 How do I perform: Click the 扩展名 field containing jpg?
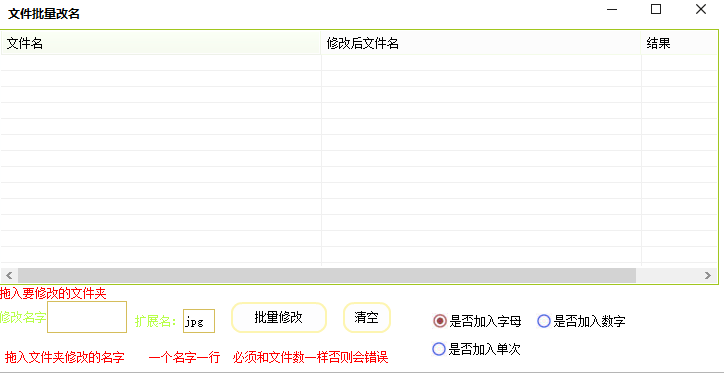199,321
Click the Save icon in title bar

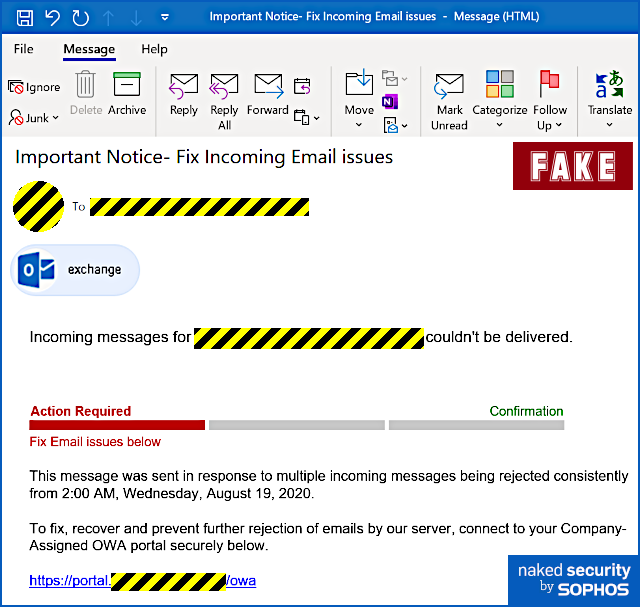(x=25, y=17)
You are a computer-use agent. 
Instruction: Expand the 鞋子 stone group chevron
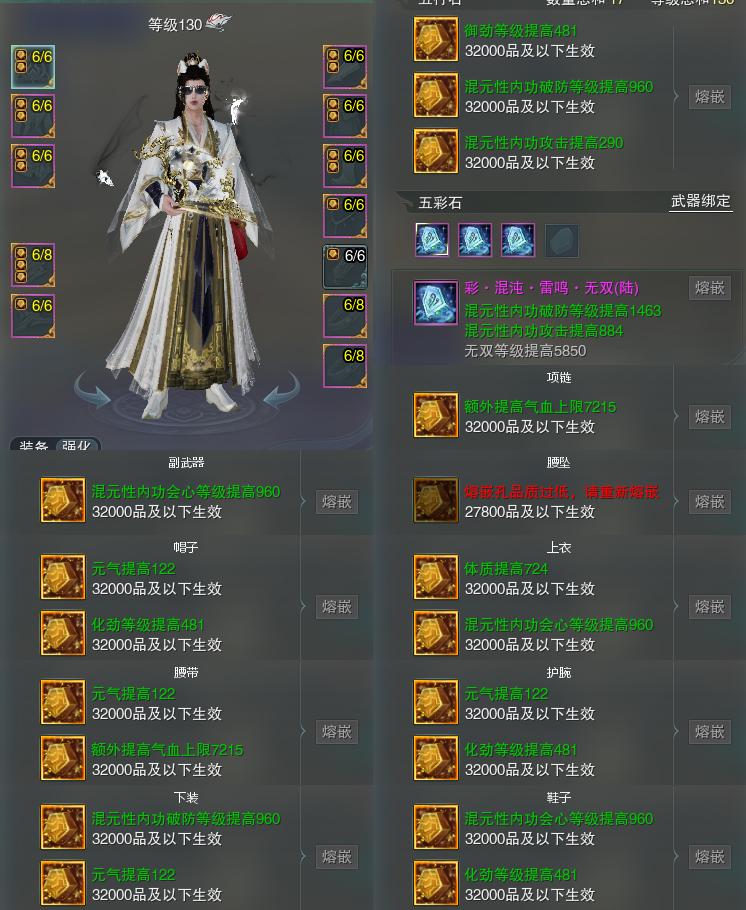(x=676, y=856)
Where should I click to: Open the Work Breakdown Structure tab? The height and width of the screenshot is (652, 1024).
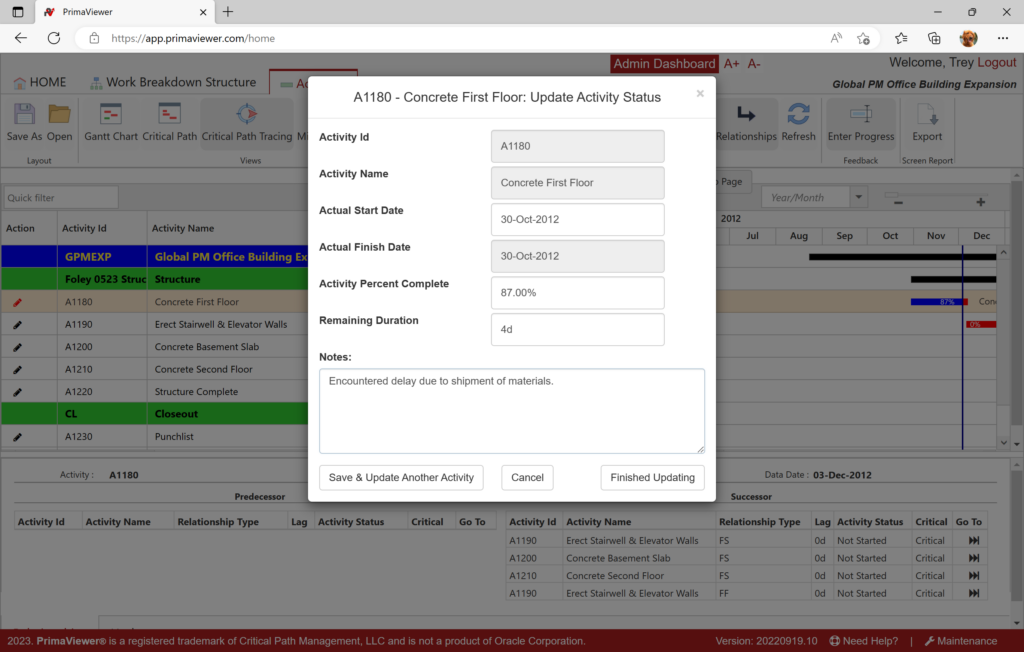173,82
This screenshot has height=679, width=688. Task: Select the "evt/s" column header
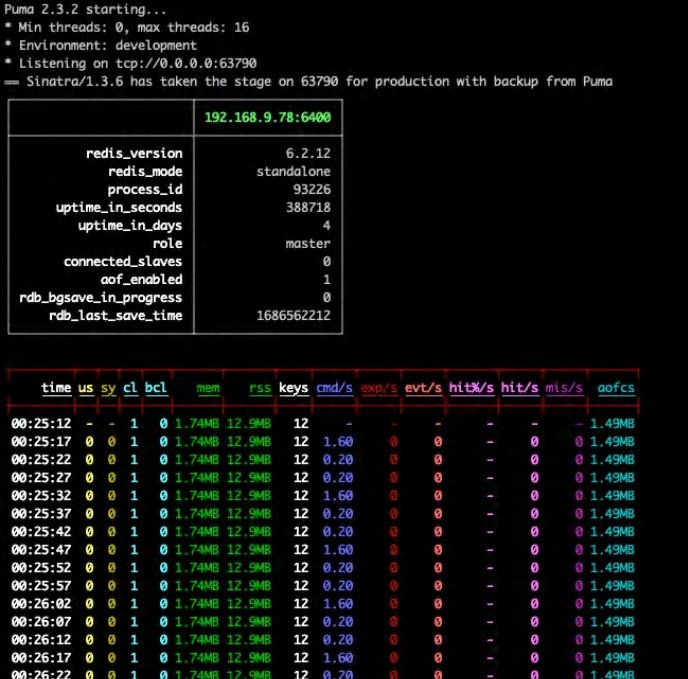click(423, 387)
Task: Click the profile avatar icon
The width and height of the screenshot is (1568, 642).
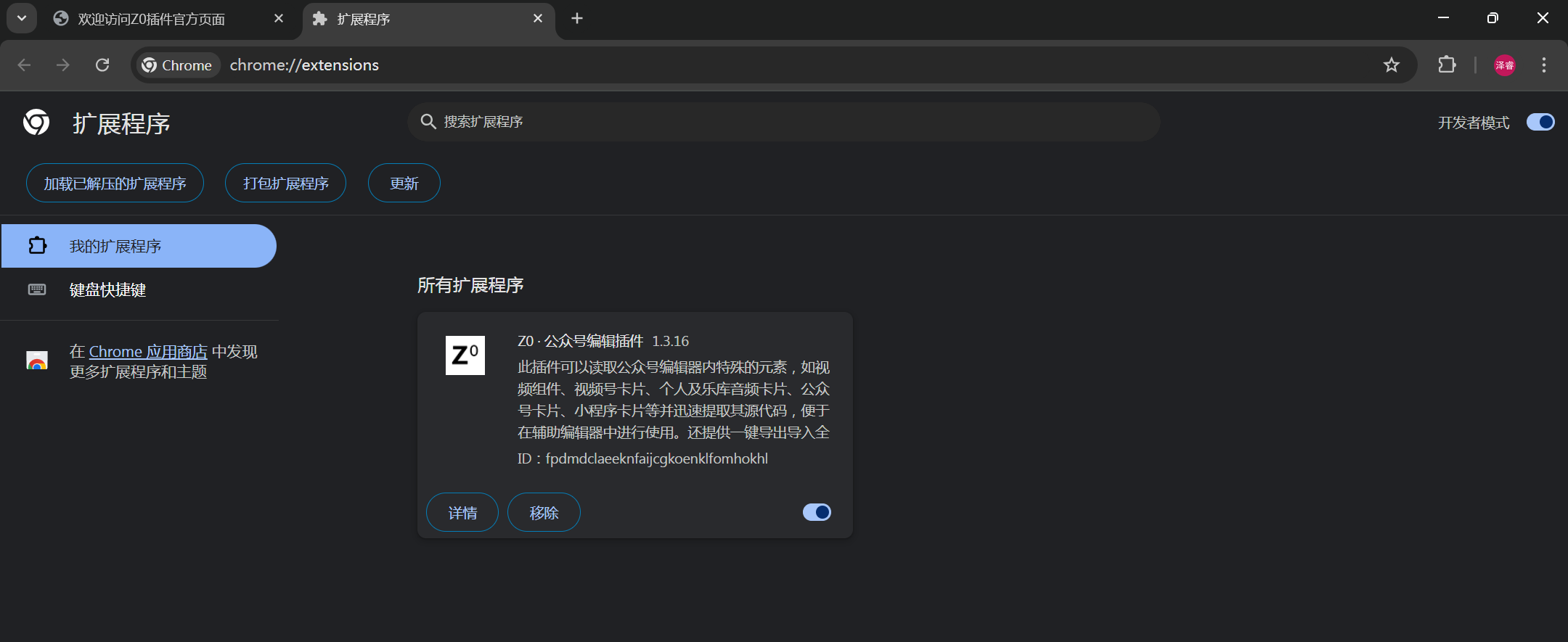Action: (x=1505, y=65)
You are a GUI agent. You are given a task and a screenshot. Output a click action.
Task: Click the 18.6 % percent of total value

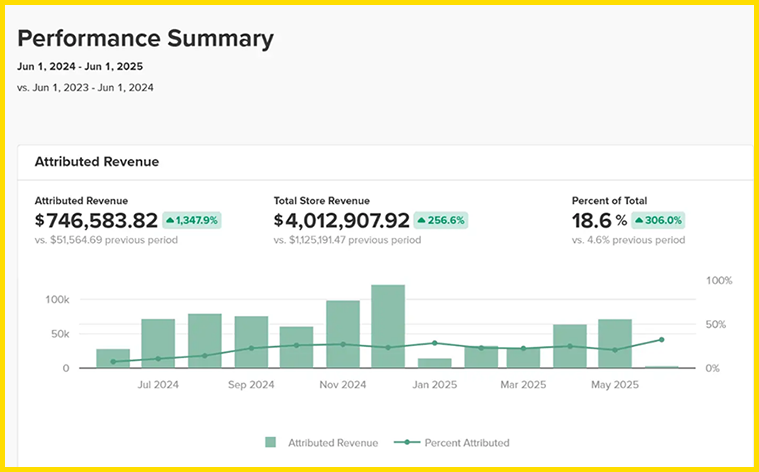599,220

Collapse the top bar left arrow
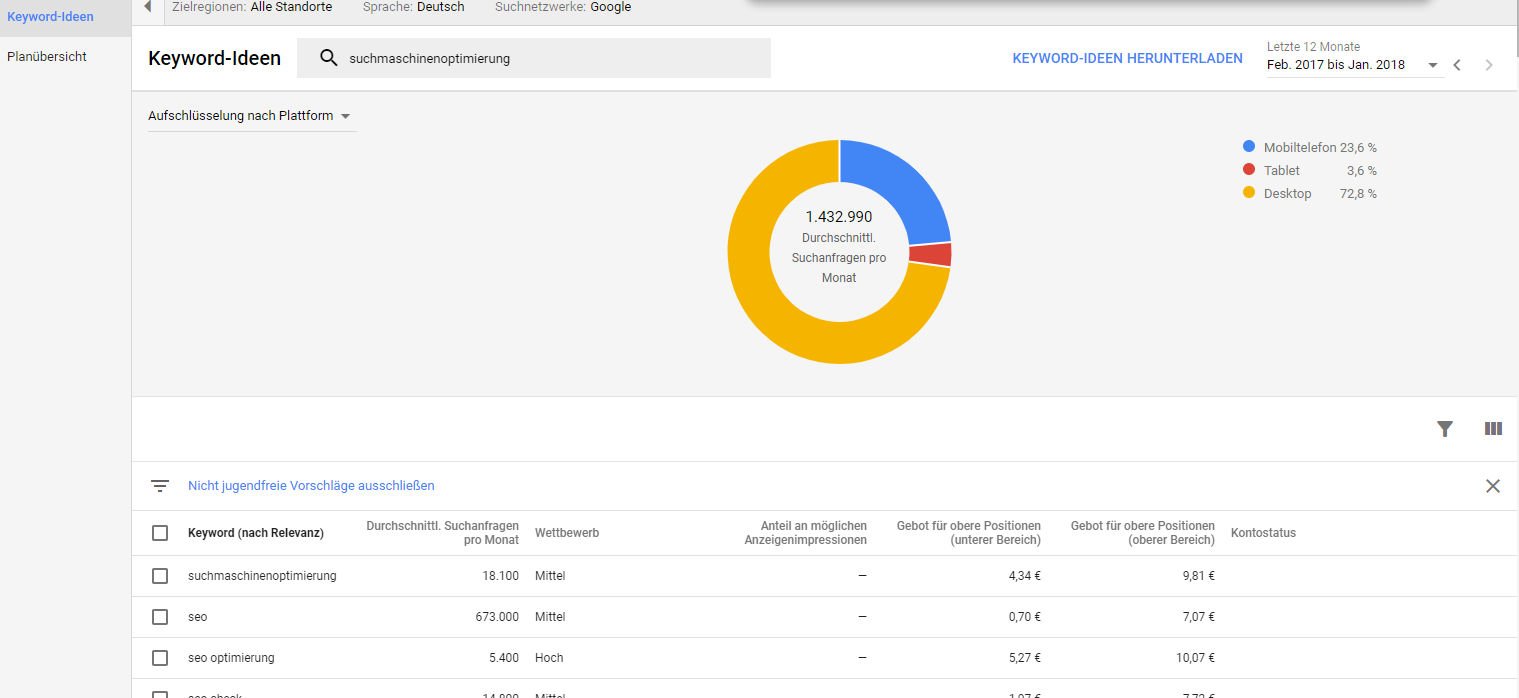(x=148, y=7)
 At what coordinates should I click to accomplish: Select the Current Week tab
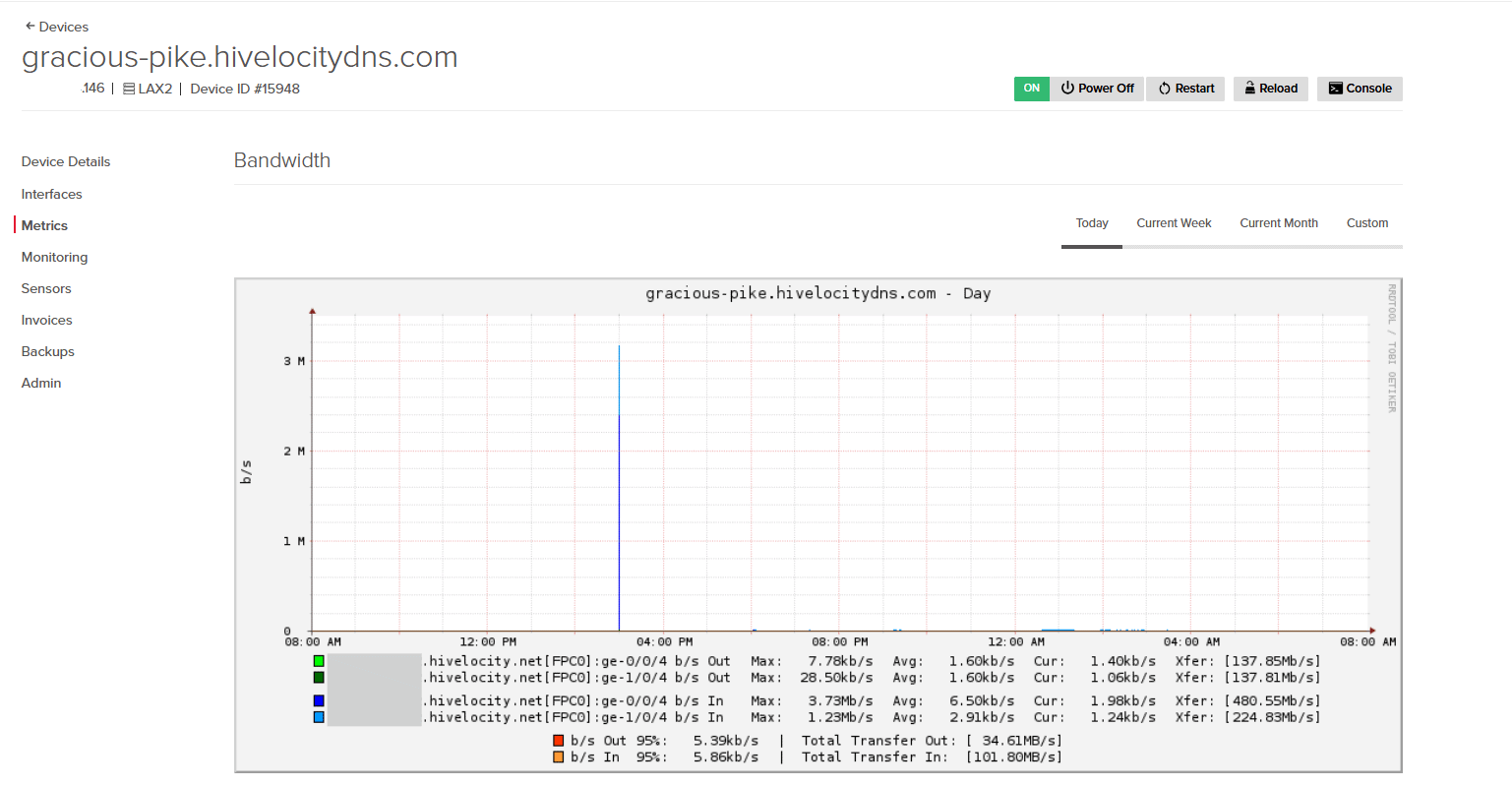click(x=1174, y=223)
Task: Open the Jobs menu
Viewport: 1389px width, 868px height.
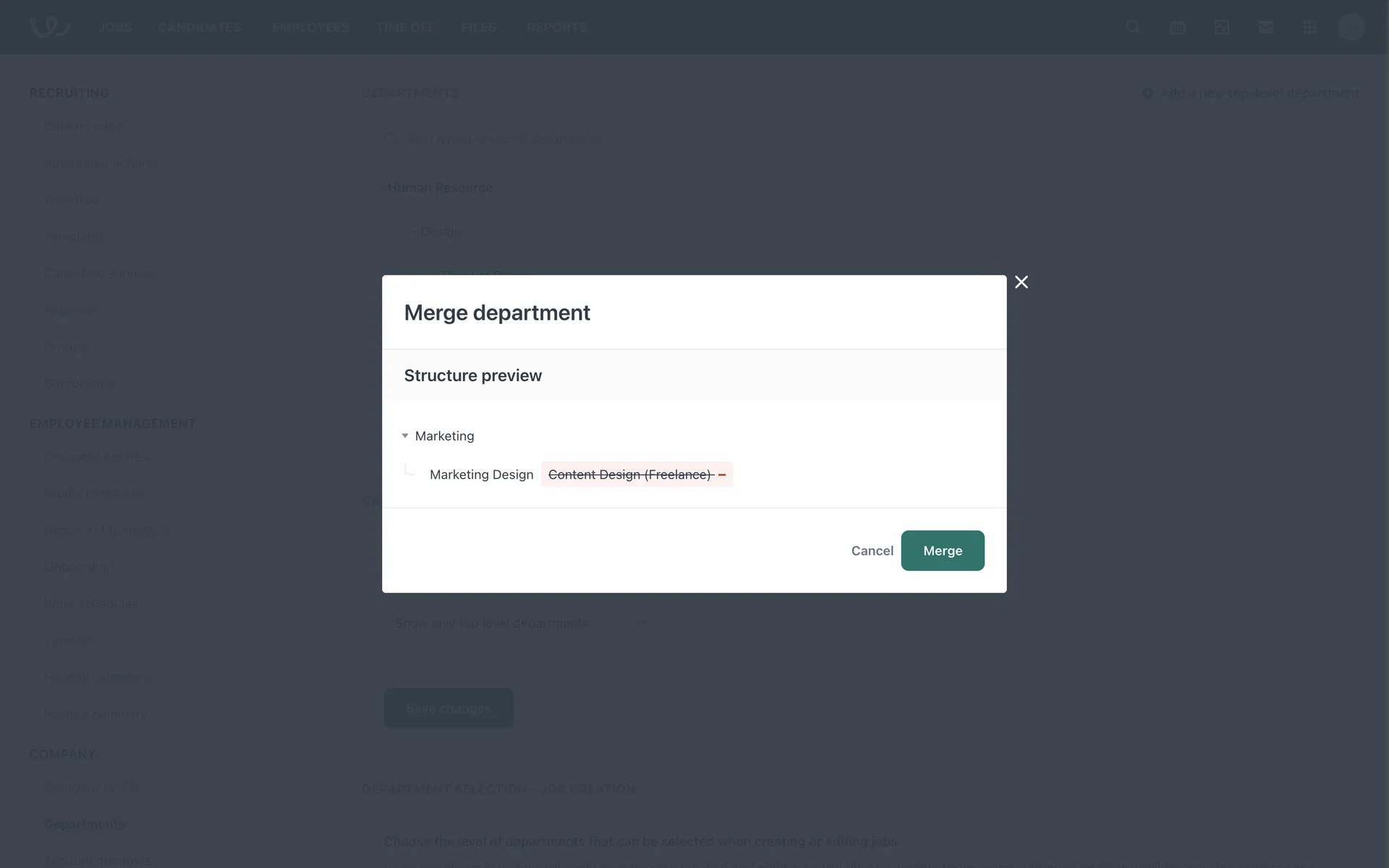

........

할 일
위 항목들의 모든 줄을 한 글자도 바꾸지 말고 그대로 옮겨 적으세요. 그림은 빼고 적으세요.

응답
 How do I perform: Click the 扩展名 field containing jpg?
199,321
Click the Save icon in title bar

(x=25, y=17)
You are a computer-use agent. 
Instruction: Expand the 鞋子 stone group chevron
(x=676, y=856)
Where should I click to: Open the Work Breakdown Structure tab? The height and width of the screenshot is (652, 1024).
173,82
This screenshot has height=679, width=688. Task: Select the "evt/s" column header
click(423, 387)
Task: Click the profile avatar icon
The width and height of the screenshot is (1568, 642).
Action: (x=1505, y=65)
You are a GUI agent. You are given a task and a screenshot. Output a click action.
Task: Click the 18.6 % percent of total value

599,220

Collapse the top bar left arrow
(x=148, y=7)
 At what coordinates should I click to accomplish: Select the Current Week tab
click(x=1174, y=223)
Task: Open the Jobs menu
Viewport: 1389px width, 868px height.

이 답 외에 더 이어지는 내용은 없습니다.